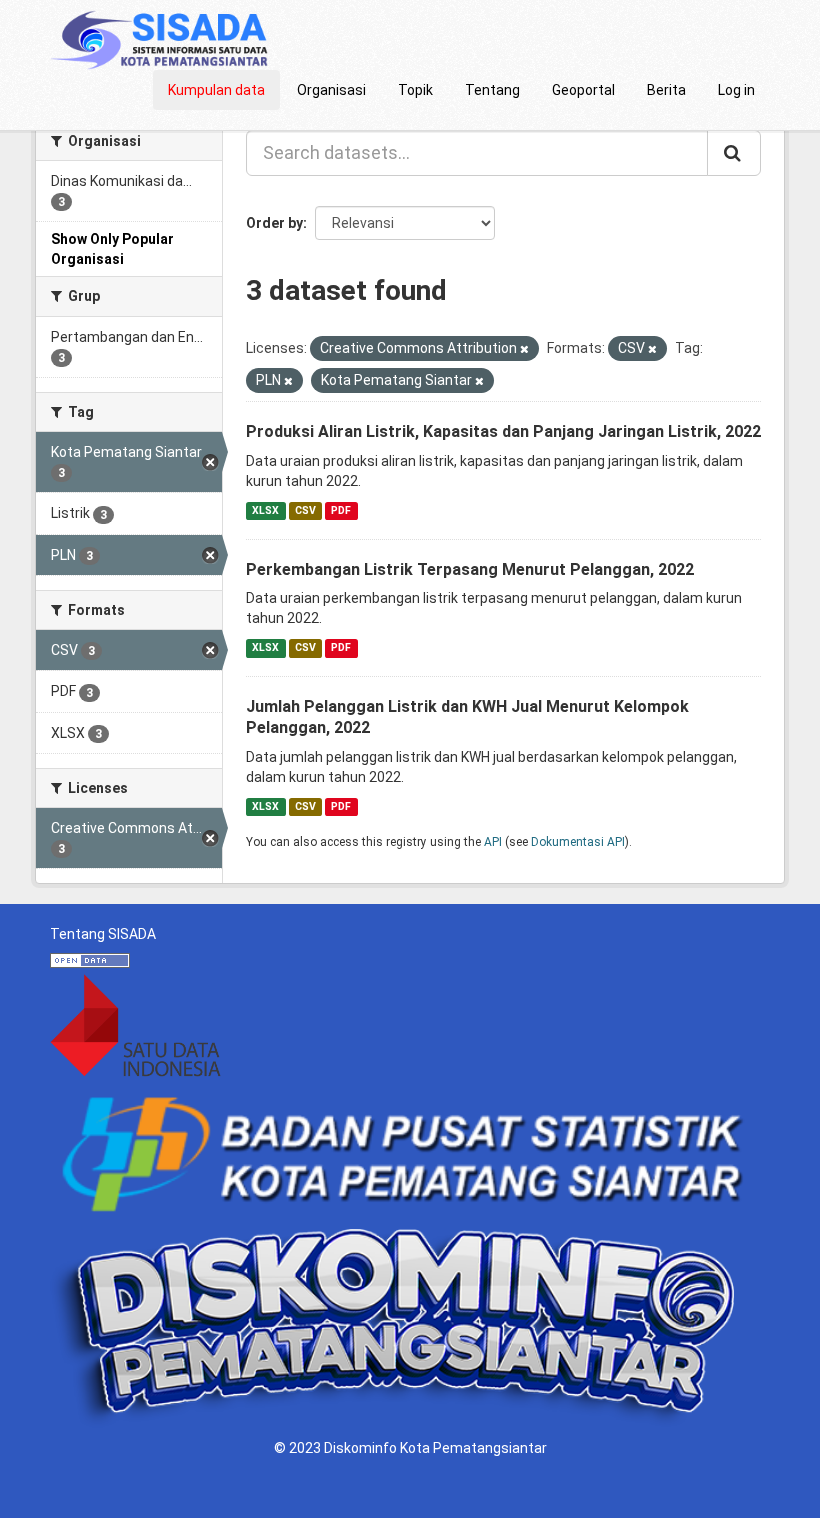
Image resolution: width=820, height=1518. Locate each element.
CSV (305, 510)
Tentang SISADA (103, 934)
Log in (736, 90)
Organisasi (331, 90)
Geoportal (583, 90)
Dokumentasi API (578, 842)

# EXERCISE INSTRUCTIONS
Reproduce every line of the records above word for word, leaving out the pictures.

# ANSWER TO THE PROBLEM
Image resolution: width=820, height=1518. Locate each element.
CSV (305, 510)
Tentang SISADA (103, 934)
Log in (736, 90)
Organisasi (331, 90)
Geoportal (583, 90)
Dokumentasi API (578, 842)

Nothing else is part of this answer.